**Brief**
Lines to return, exactly: from the line with "The image size is (1456, 819)." to the line with "Open the Comments panel in sidebar" in the entries below, both included.

**Data for review**
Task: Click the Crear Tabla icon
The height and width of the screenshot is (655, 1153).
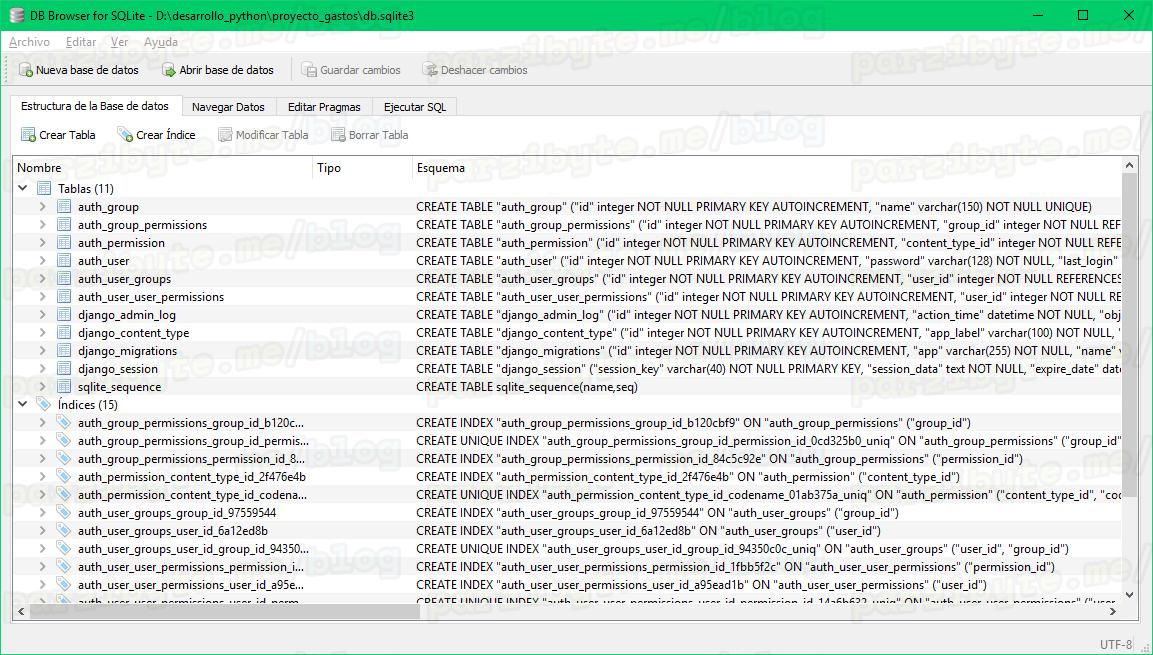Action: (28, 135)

...

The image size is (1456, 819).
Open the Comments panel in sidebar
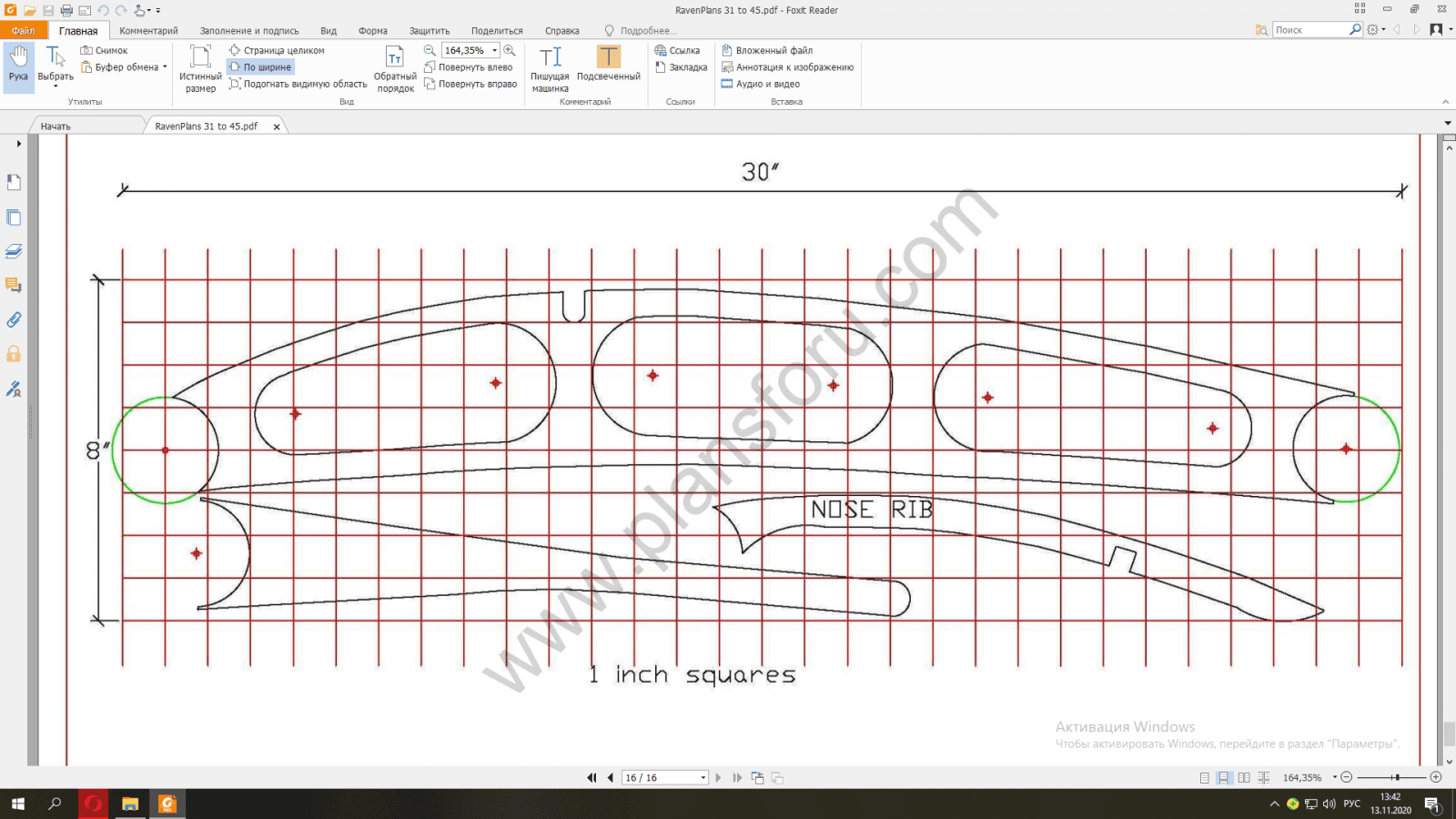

**Answer box**
The image size is (1456, 819).
Open the Comments panel in sidebar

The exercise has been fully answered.